И тогда буря, в первый момент оглушившая его яростным напором, перестала казаться непреодолимой. Все дело в неожиданности. Он просто не успел приготовиться к встрече с пургой, его поймали врасплох. Ветер вовсе не так страшен, как грохочет. Сейчас четыре часа дня. Максимум через пять часов он сбросит шарф, вытянется на стуле и скажет, указывая на надрывавшуюся радиолу: «Аллочка, дорогая, выключите эту адскую машину и включите ваши уши на максимальную слышимость — у меня важное сообщение».
Самым тяжелым был спуск с горы. Обледенелые склоны не давали опоры, а ветер с такой силой бил в бок, что приходилось через каждые десять минут отдыхать, отворачивая от пурги лицо.
Игнатов не торопился. Он знал трудности этого участка и берег силы.
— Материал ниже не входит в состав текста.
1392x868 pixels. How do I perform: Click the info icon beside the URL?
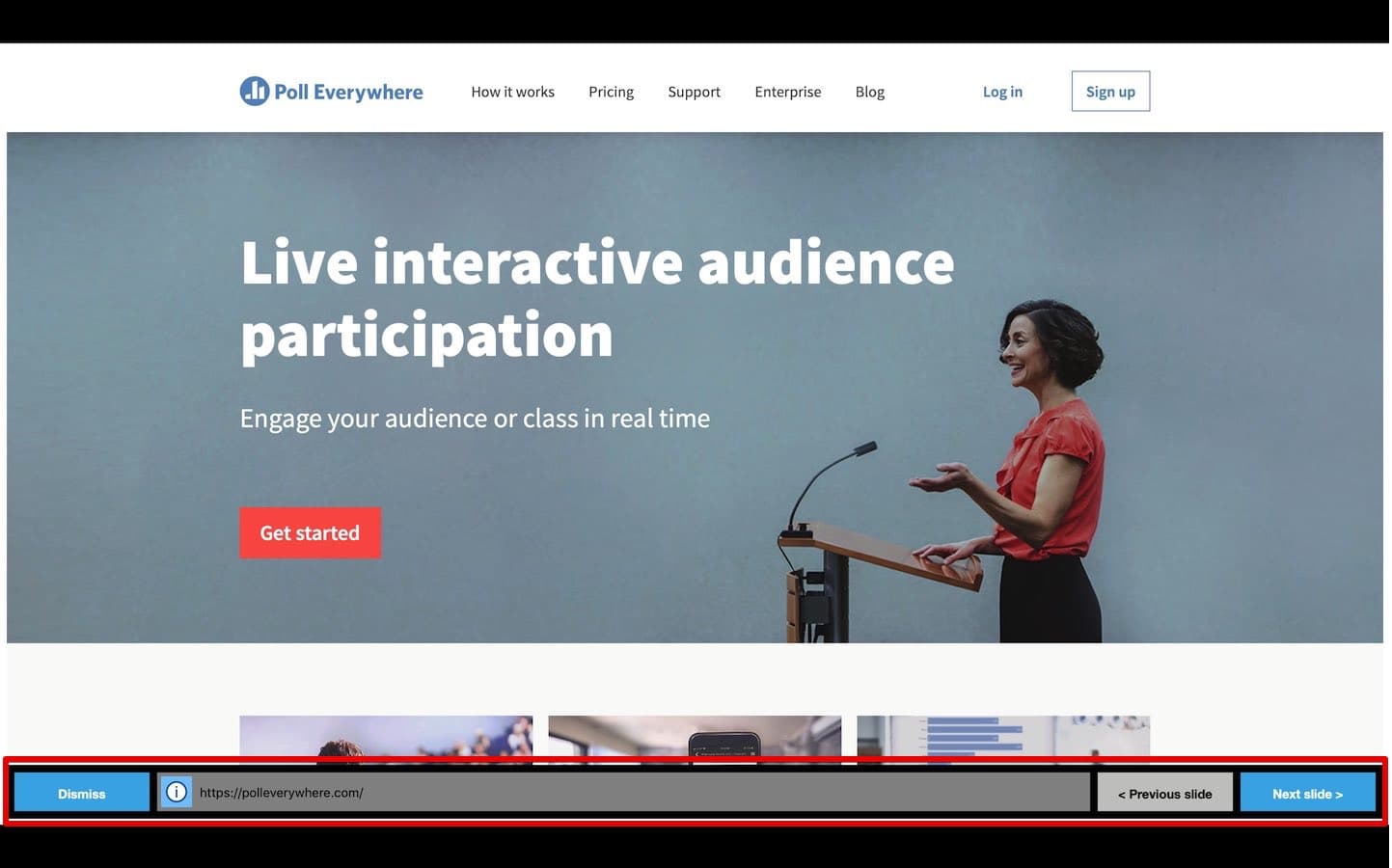tap(176, 792)
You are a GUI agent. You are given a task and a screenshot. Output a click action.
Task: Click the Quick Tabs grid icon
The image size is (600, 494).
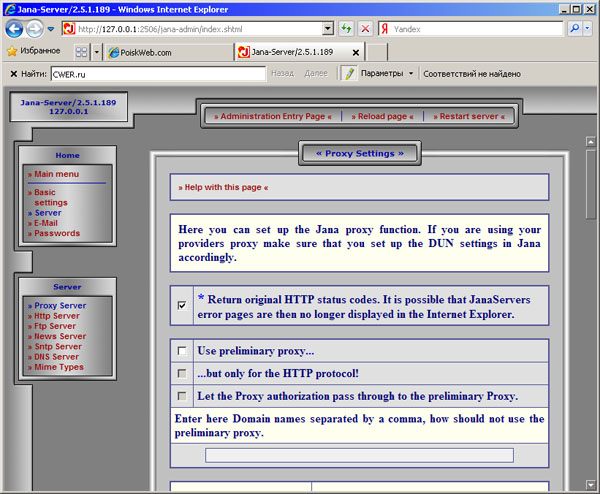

Нужно спуститься, ни разу не упав. Если он покатился со склона, то костей, может, и не растеряет, но бутылку шампанского не соберет. Время экономить он будет внизу. Здесь требуется осторожность, а не быстрота. Кроме того, было темно. Ночь в этих местах начиналась в три часа дня при хорошей погоде, а сейчас темнота усиливалась пургой. В двух-трех шагах, полуосвещенные мерцанием бешено несущегося снега, скорее угадывались, чем виднелись валуны, редкие кустики.